High blood pressure (or hypertension) is the occurrence of abnormally high arterial blood pressure at resting state. High blood pressure can result from a variety of factors, but is commonly associated with atherosclerosis (a common arterial disease in which raised areas degeneration and cholesterol deposits form on the inner surfaces of the arteries), poor dietary habits, lack of physical activity, and high proportions of body fat. High blood pressure is a result of arteries having poor blood flow. This resistance to flow requires the heart to pump more vigorously in order to circulate the blood (oxygen and nutrients) to all the cells of the body. This extra effort placed on the heart has a wearing effect on heart tissues and places a greater amount of fluid pressure against the walls of blood vessels.

How does high blood pressure affect Yoga poses?

When we invert the body such that the head is below the level of the heart, there is a tendency for blood to pool into the head. This pooling of blood into the head greatly increases when one also elevates the lower body and legs above the level of the head. When we do Yoga poses and other forms of exercise, there is an increased demand for oxygen by muscle cells. The way that the body meets this increased demand for oxygen is by increasing heart rate and blood flow. So if we invert or place the head below heart-level during Yoga poses and other exercises, not only is there pooling of blood in the head, there is an elevated blood flow and pressure coming into the cranial region.

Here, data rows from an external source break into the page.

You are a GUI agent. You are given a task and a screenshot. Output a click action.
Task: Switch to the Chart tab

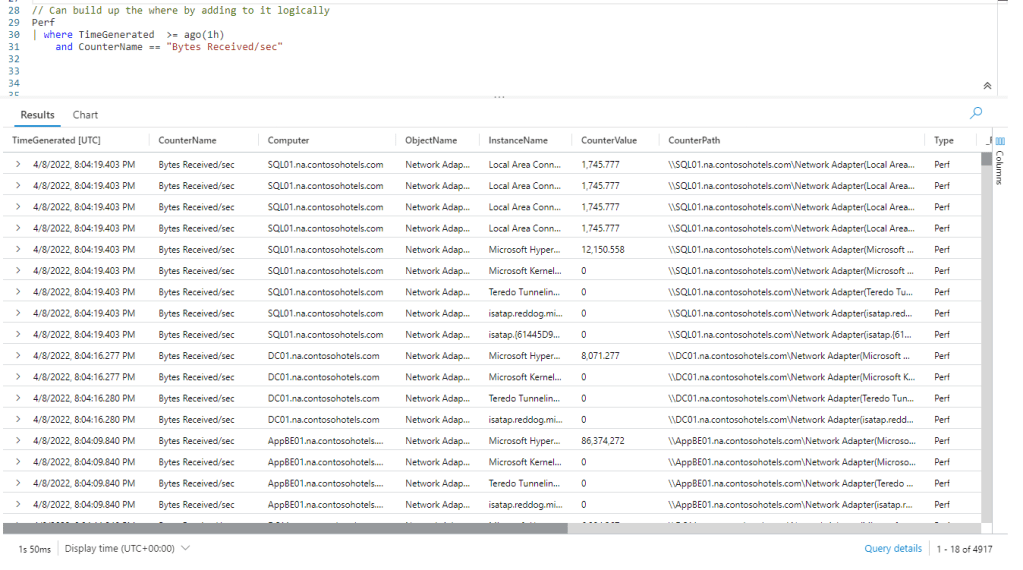[x=85, y=115]
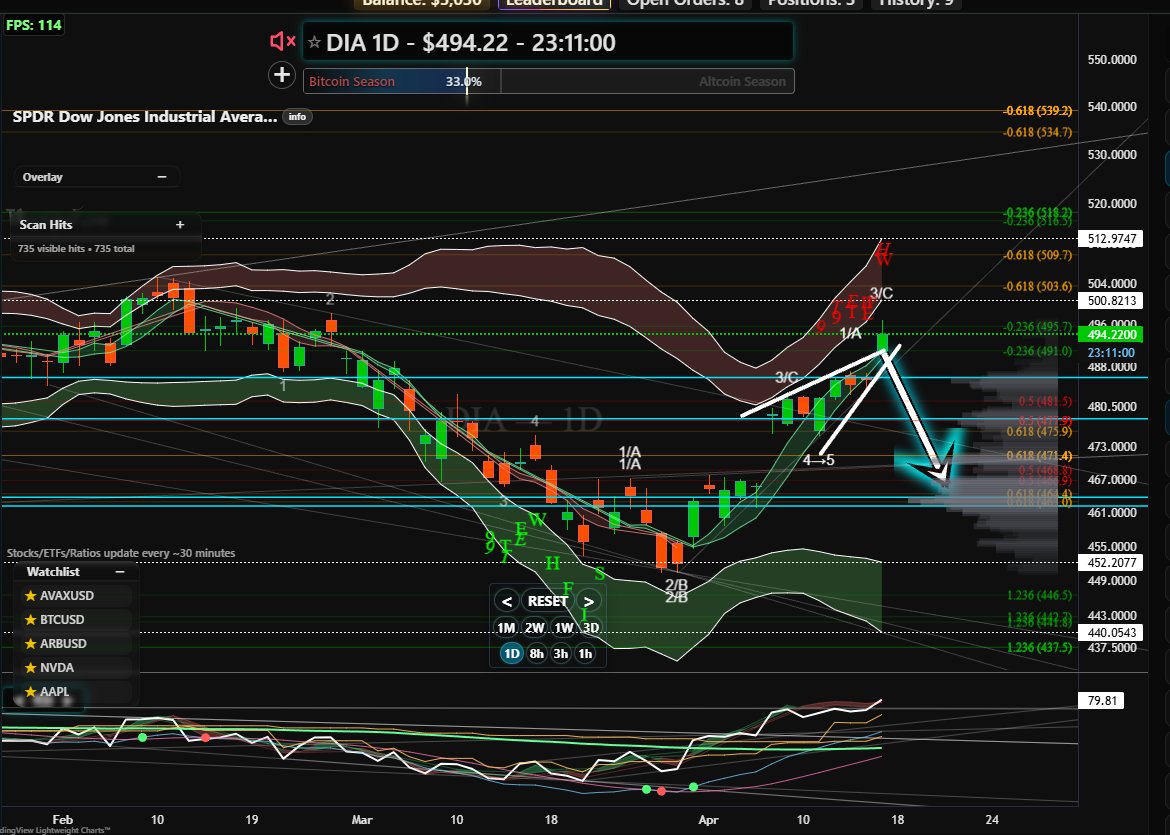Switch to the 1W timeframe
This screenshot has height=835, width=1170.
564,628
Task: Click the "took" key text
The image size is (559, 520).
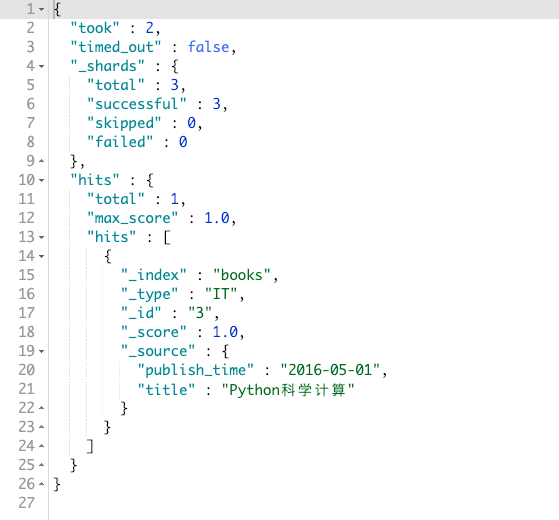Action: [x=95, y=28]
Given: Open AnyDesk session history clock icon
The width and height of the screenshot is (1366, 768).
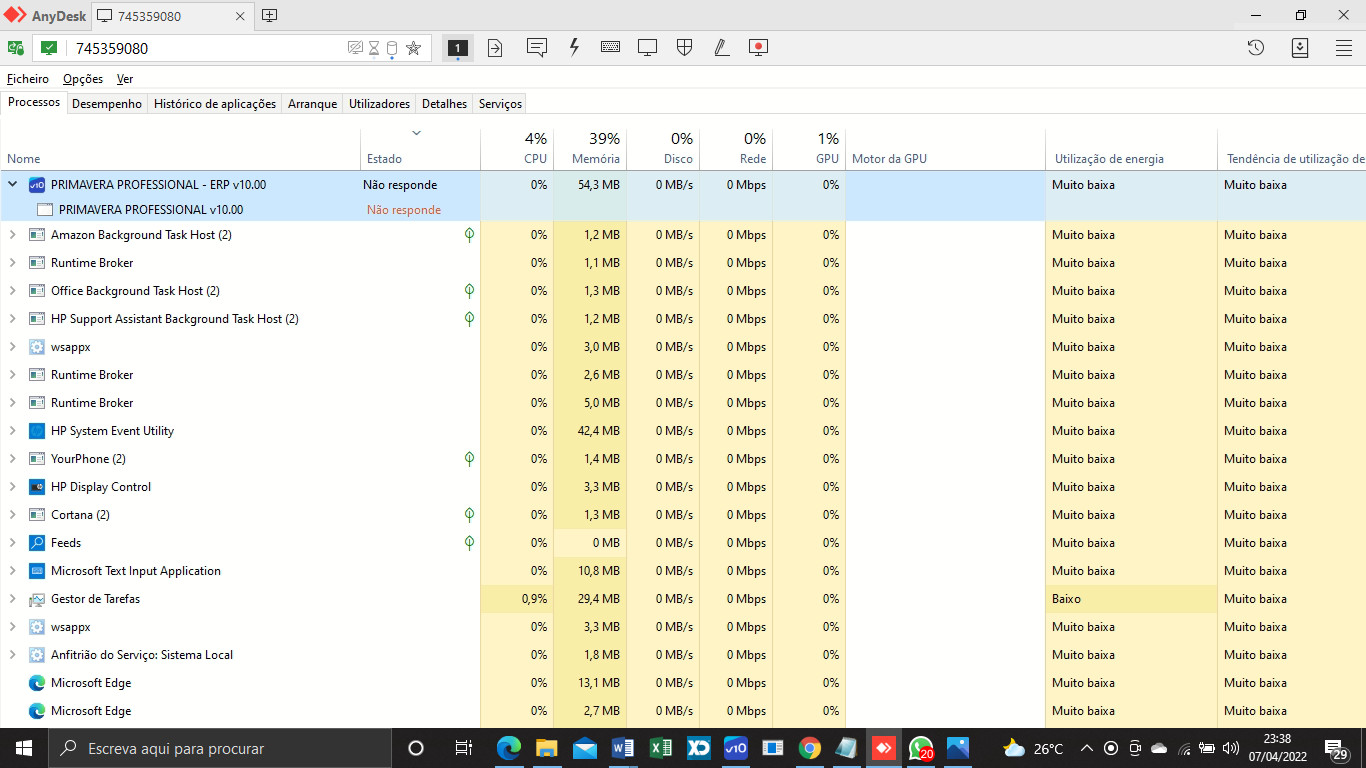Looking at the screenshot, I should tap(1256, 48).
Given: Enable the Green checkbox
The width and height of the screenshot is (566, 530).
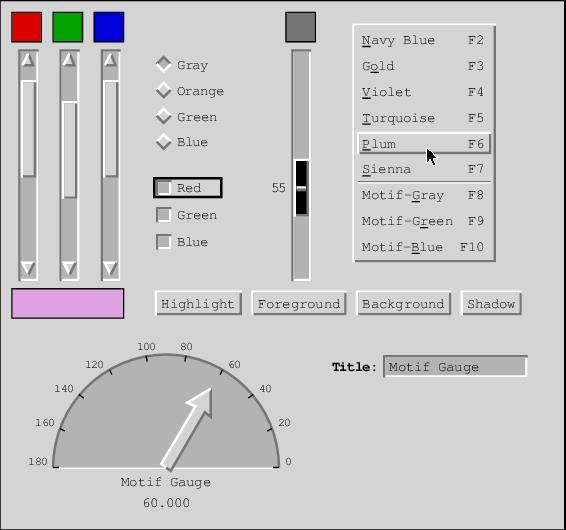Looking at the screenshot, I should tap(187, 215).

Normally, the body is adapted to handle blood pooling and mild pressure in cranial blood vessels. But if one already has elevated blood pressure at resting states, the sudden inversions in Yoga can add to the elevated blood pressure, thus generating pressure that is enough to damage delicate blood vessels in the brain. In severe cases, high blood pressure combined with inversions may cause blood vessels to hemorrhage.

Another area of awareness required, when high blood pressure is present, is the process of breathing. When one holds the breath while doing heavy exertion, blood pressure dramatically increases. This contraindicating effect is called the Valsava Maneuver. Many people are familiar with hearing fitness trainers saying “breath out” during the exertion stage of an exercise repetition. Again, this breathing pattern not only keeps a steady flow of oxygen moving to the tissues, but also has physiological benefits in preventing negative pressure occurring in heart and brain tissues. Therefore, when one has high blood pressure, holding the breath in Yoga poses or holding the breath in specific pranayama (breathing exercises) should be avoided.

If you have concerns about having high blood pressure, consult your physician. If you are diagnosed with high blood pressure, make certain you tell every Yoga teacher with whom you practice. Your Yoga teacher can then offer the appropriate modifications and variations in Yoga postures and pranayama.